I came here because I had learned of an area with unusual rock formations, nicknamed "Little Bryce Canyon", and another area called "Goblins" because of its whitish hoodoos. Both areas were said to be located on a long unpaved road north of De Beque.
Incidentally, the town was named for a Dr. De Beque, who came to the area in the 1880s to start a cattle ranch. There is a very large ranch operating in the area, called "High Lonesome", but I have no idea if it is connected to the doctor's ranch.
As I entered town, I was surprised to see a sign proclaiming this to be the "Gateway To Wild Horse Country". There is even a statue of a wild mustang sort of in the center of town.
It didn't take long to find the road leading into the mountains.
This area is known as Dry Fork and the map shows a Dry Fork Church, which I assume is this cabin, the only structure out there other than the ranch buildings.

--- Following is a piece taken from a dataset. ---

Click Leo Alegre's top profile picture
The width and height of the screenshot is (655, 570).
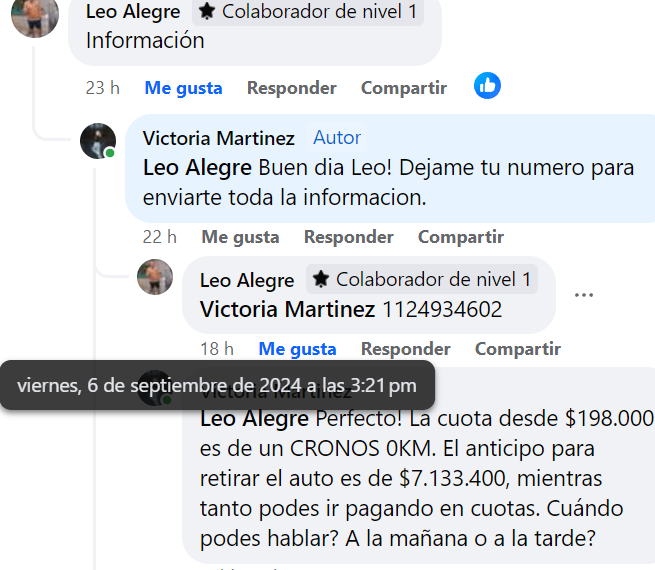point(35,16)
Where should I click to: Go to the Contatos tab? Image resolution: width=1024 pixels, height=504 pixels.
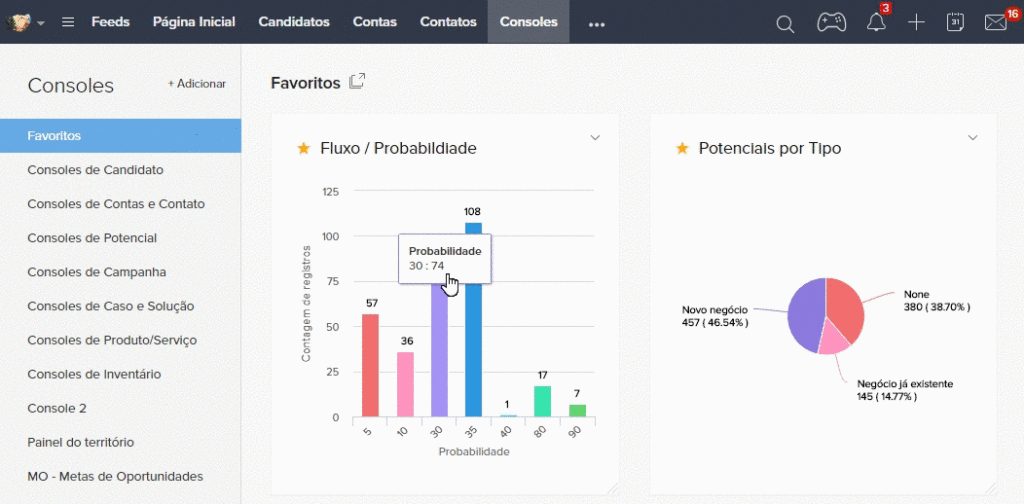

Just past the church, I spotted a band of horses, but didn't know if they were wild or owned by the ranch. A BLM sign pointing to that area said "Wild Horse Area", so that settled my question. Later, I found the ranch horses were kept in a corral.
Some years ago, there was a big controversy over the BLM's proposal to open this area to oil and gas drilling. BLM withdrew the proposal in 2007 after several environmental groups took them to court and won a stay. However, I did encounter numerous oil and gas wells along the road, but it was never clear if they were on private property or public land.
A short distance down the road, I began to see the "Goblins" area, which I think looks a lot like the Bisti Wilderness Area, only much smaller.
I knew from looking at a map earlier that the road circled back to town, some 27 miles away. However, when I came to a fork in the road, the sign didn't indicate which I should take to get back to De Beque. Consequently, the one I took led onto a huge mesa and numerous other forks, all without helpful signage. I ended up at dead ends six times before giving up and back-tracking to the original branch. Three hours on rough roads was made barely tolerable by sightings of wild turkeys, wild horses and plenty of wildflowers.
Ironically, once I returned to the original fork and took the other path, within 100 yards was a small sign indicating town was 19 miles away. At least I got to see more colorful formations on the way back to town.